Sunday, October 1, 2017

state of the union


I’ve been stewing all day about how to put my feelings into words. I can tell you that it’s not going to be pretty, but tonight I needed to sit and try to get some of this out of my head. More often than not recently, it seems like I’m talking to my children about some new ridiculousness that has happened in our country around race and inequality. Part of me wonders how in the actual fuck we got to this place, and the other part of me knows that just because there was a time we elected a black president doesn’t really mean that we ever really got to a different place. That is ever so clear today as I TWICE had to talk with the girls about racism, bigotry, and how I expect that they will call out this kind of inequity and ridiculous behavior as they come across it. Notice I didn’t say “if” they come across it. That ship has clearly sailed on.
Just last night I heard a story from friends who were at a charity fundraising event in THIS very city, where the woman speaking and encouraging people to spend their money actually said that they would take any kind of payment for items that evening, “but not Puerto Rican money.”  Um, so FIRST OF ALL, Puerto Rico is a part of the United States. Their currency IS our currency.  Even my 12 year old knew that. Secondly? The woman who actually uttered those words was once a pretty big part of that daughter’s life. Guess what? This is the exact kind of nastiness that doesn’t fly in my house. We are honest, and we are open, and I will tell these stories to my girls because it’s hateful and needs to be called out. I had several friends find her comment so disgusting and offensive that they actually left the event.  The worst part? This woman calls herself a Christian. She and I have long had political differences, but I’ve always taken her at her word that our differences are what make this country great, and we can still discuss them and respect each other. Not anymore. Making this country great has a new meaning these days, and good Christian values apparently only apply to white folk. I’m so bothered by this that I can’t even write anymore about it other than to tell you that I feel if people are giving their money to a charity, they should know it’s run by someone who thinks it’s ok to joke about a country full of citizens who don’t have blonde hair and blue eyes, and who are in dire need of our aid right now.  What would Jesus do? Oh, that’s right. HE was brown, too…
I’m tired of people saying and doing horrible things without being held accountable. Kids setting up red solo cups in the shape of a swastika? Disgusting.  A school’s administration choosing not to make examples out of those same girls involved in this heinous behavior? Gross. Adults making racist comments in public at a charity event? Shameful. People making terrible comments on social media from behind a computer screen? Shameful AND cowardly. I don’t consider myself a Christian. I was raised in the church and have plenty of reasons that I’m not a part of it now. But, the great thing is, I don’t have to be part of a church to be a kind and good human being. If you call yourself a Christian, at best you’d better behave like someone who has thought about what it means to love your neighbor. 

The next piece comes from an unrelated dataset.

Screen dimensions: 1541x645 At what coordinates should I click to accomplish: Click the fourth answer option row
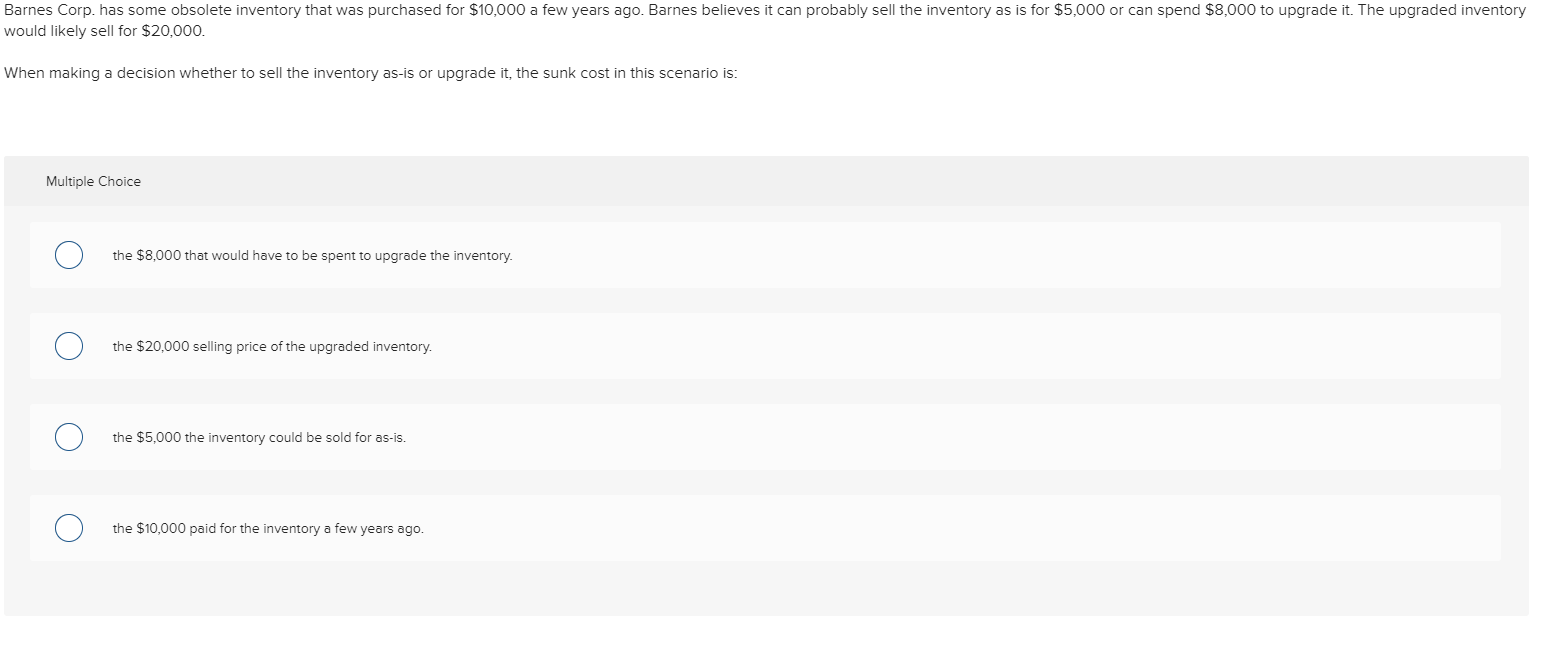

In my home, I’m teaching my children to call out racism and hatred. I’m teaching them that it’s NEVER ok to spread hate in any way, and that they should be the ones to stand up when they see discrimination happening toward or by their friends. We talk about privilege in this house, not because I think my children will fully understand what their privilege means until they get older and see more of the world, but because it’s the absolute right thing to do. Because I hope that one day these conversations we are having now will mean that they are the ones who stand up when others around them make jokes about the Holocaust. Or, they’ll be the ones to stop and say how fucked up it is when a grown adult makes racist remarks about people of color.
I am exhausted. Honestly some days I feel like a broken record and it makes me beyond sad to continue having these conversations, but still we have them. Last summer I took the girls to the National Civil Rights Museum in Memphis. We walked through that powerful place and talked at length about what they were seeing. My girls sat at the Woolworth lunch counter. They stood next to the burned out bus that the Freedom Fighters rode in. They stood in the very place where Martin Luther King, Jr. lost his life. They asked why I was crying when we got to that place in the museum, and I couldn’t even speak to them other than to say that there is a reason we stand up to hatred. There is a reason we continue to be kind people even when others aren’t. We might not understand the power of it, or the importance of it at the time, but people died standing up for these things. Isn’t that enough?